The world’s most prominent digital currency declined below the $40,000 level several times today, reaching as little as $39,524.20 around 4 p.m. EDT, CoinDesk figures show. This took place as several digital currencies suffered declines.
Since reaching its intraday low, bitcoin has bounced back, recovering modestly to trade close to $39,725 at the time of this writing, additional CoinDesk data reveals.
[Ed note: Investing in cryptocoins or tokens is highly speculative and the market is largely unregulated. Anyone considering it should be prepared to lose their entire investment.]

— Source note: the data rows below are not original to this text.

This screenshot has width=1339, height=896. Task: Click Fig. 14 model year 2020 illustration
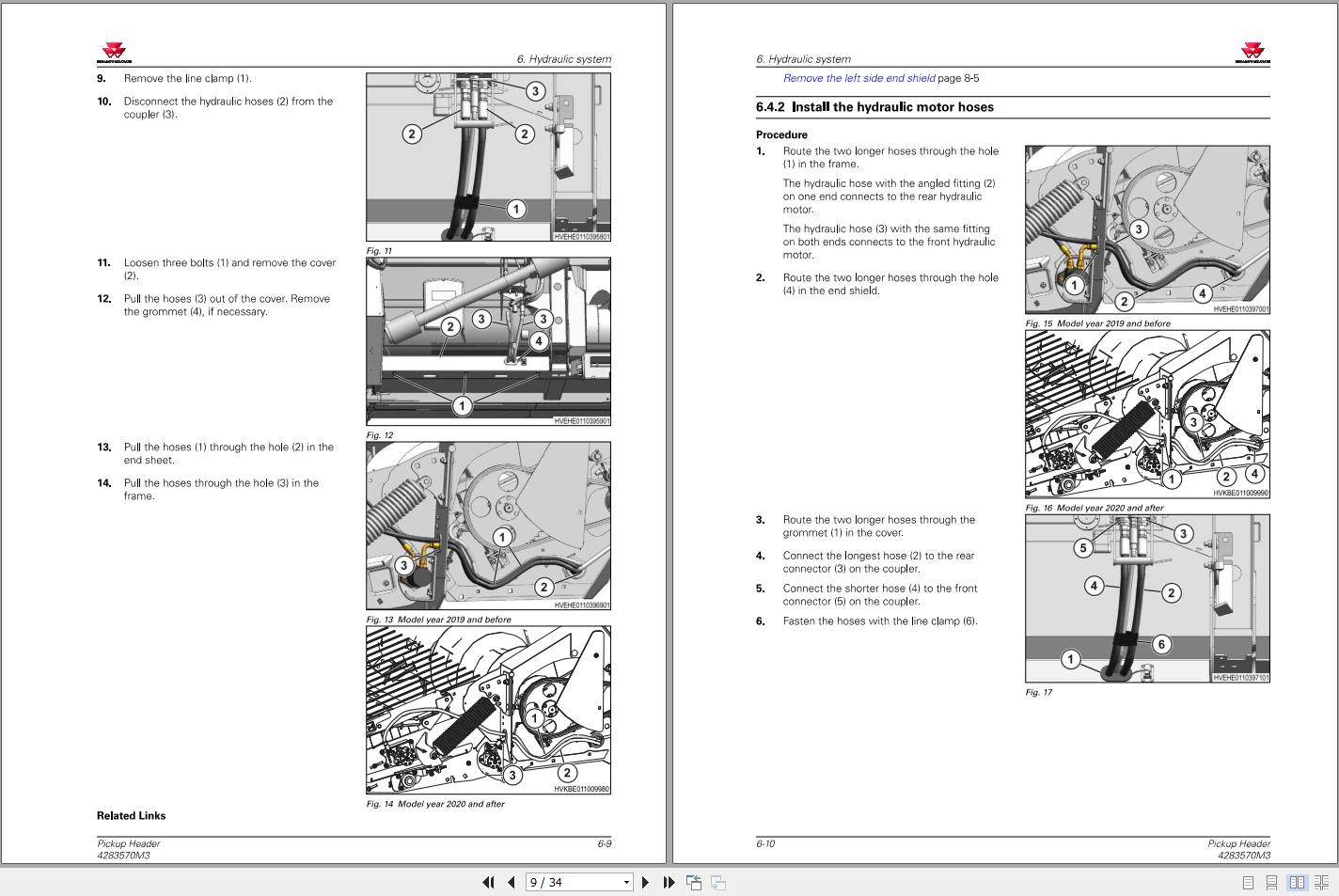[488, 710]
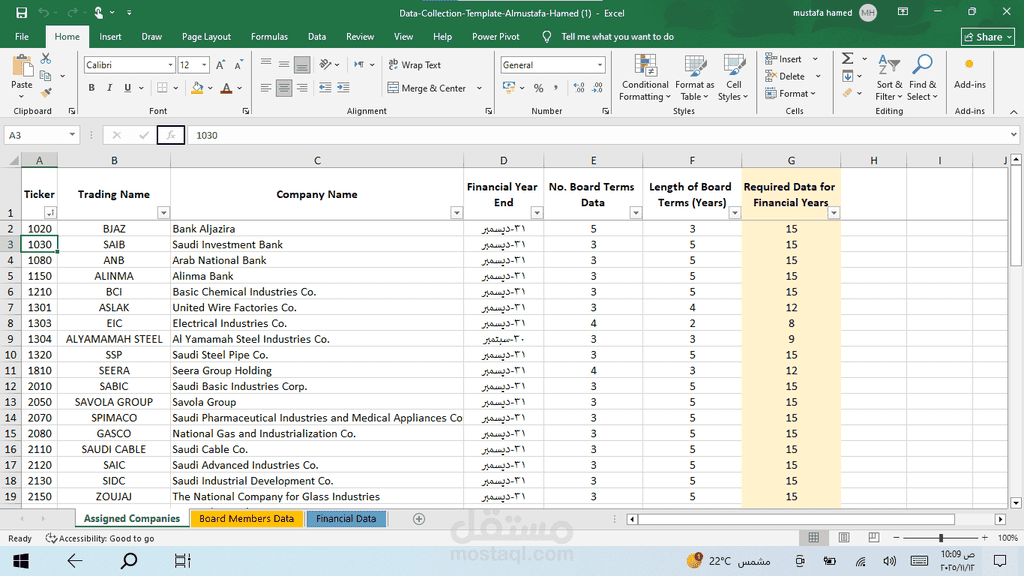Click the Format Painter brush icon
This screenshot has width=1024, height=576.
pyautogui.click(x=46, y=92)
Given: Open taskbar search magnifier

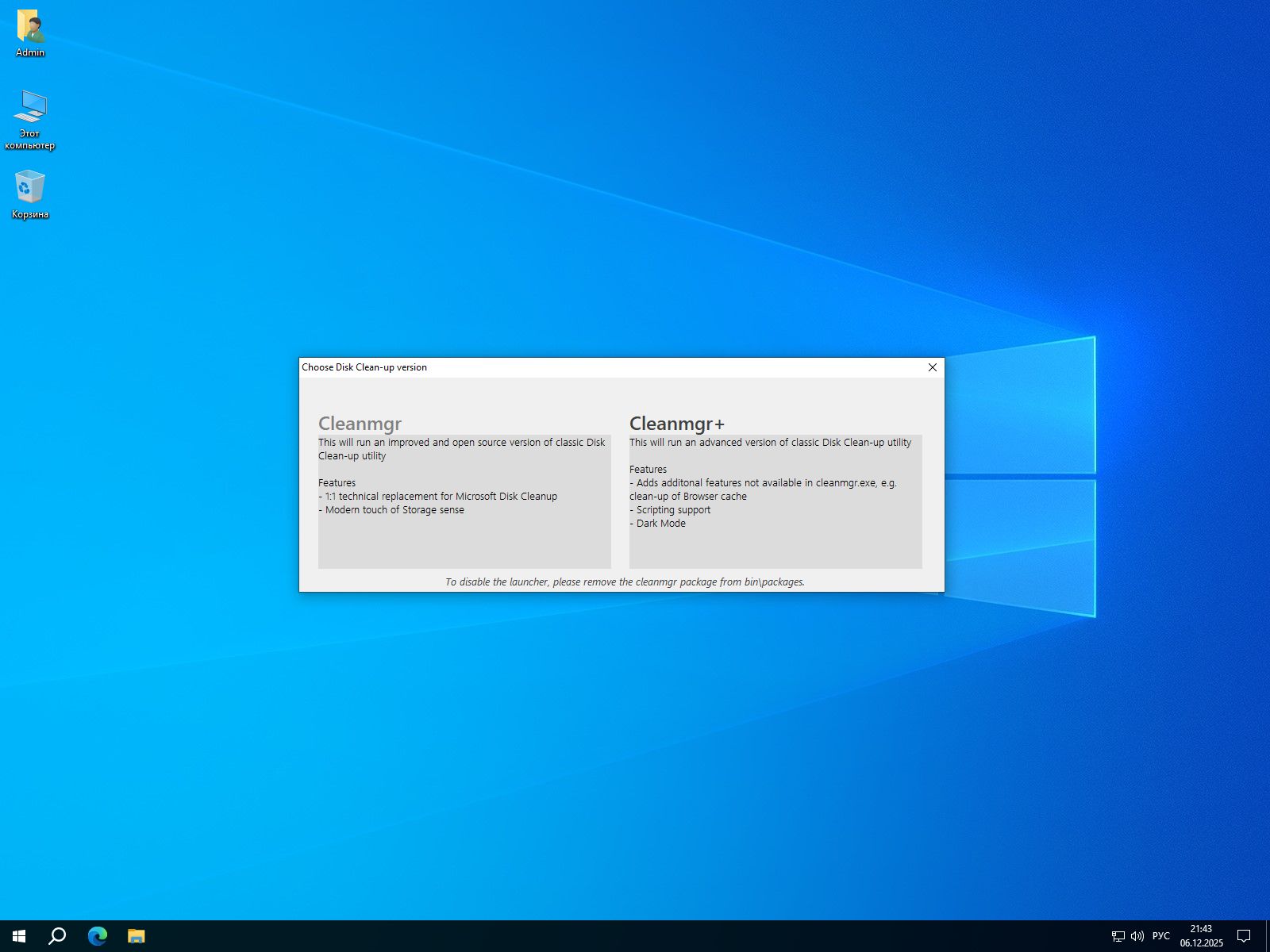Looking at the screenshot, I should [57, 936].
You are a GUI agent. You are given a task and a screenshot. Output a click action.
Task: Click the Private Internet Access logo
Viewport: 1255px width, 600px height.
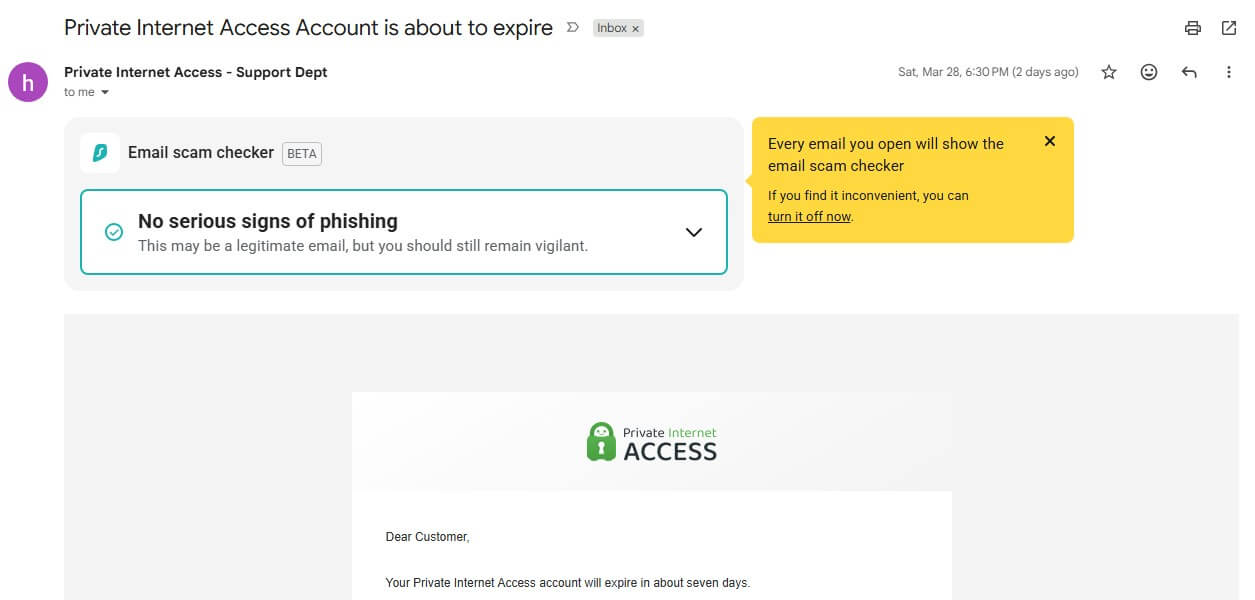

The cryptocurrency experienced these fluctuations at a time when many investors and everyday consumers are worried about surging prices. Traditional measures of inflation have been reaching multi-decade highs in both the U.S. and the U.K.
Further, there are concerns about U.S. economic growth decelerating, as think tank The Conference Board recently predicted that inflation-adjusted GDP would increase at an annualized rate of 1.7% during the first quarter, a sharp decrease from 7% during the quarter before.
These combined challenges of high inflation and lackluster growth expectations have been materializing at a time when Federal Reserve policymakers expect to continue tightening monetary stimulus, a development that could potentially provide headwinds for economic conditions and global asset prices.
Several analysts weighed in on these developments, including Martha Reyes, head of research at digital asset prime brokerage and exchange Bequant.
“Digital assets pulled back as we hit peak inflation and rate hike concerns while growth is expected to slow,” she stated.
“Inflation data comes out this week but that is a lagging, not a leading indicator,” Reyes emphasized.
“Our main concern at this point is growth which would continue to hurt risk assets.”
Charlie Silver, CEO & Chairman of Permission.io, offered a different take from Reyes, opting to focus on the U.S. central bank.
“The Fed in the US has made it clear that they believe risk assets need to come down and has shouted from the rooftops that the interest rates are going much higher, which is bad for prices.”
Andrew Rossow, an internet and technology attorney, emphasized the key impact this financial institution is having on digital asset prices.
“I believe The Federal Reserve’s current behavior is a major factor at play here,” he stated.
“Earlier this week, the Fed announced that it would be reducing the central bank’s balance sheet by ‘trillions of dollars’ in bond holdings by approx. $95 billion a month – this is an extremely aggressive balance reduction in the central bank’s attempts to tighten its monetary policy with inflation rising.”
Reyes emphasized that regardless of these macroeconomic challenges, crypto adoption continues, and several developments could help accelerate this increase in usage.
“Crypto is steadily building out as evidenced by wider payments integration,” she stated. Further, Reyes noted that “regulation can still be a catalyst, particularly the approval of a spot etf in the US.”
Finally, she predicted that “If inflation does persist, then developing nations will embrace crypto even more.”
Disclosure: I own some bitcoin, bitcoin cash, litecoin, ether, EOS and sol.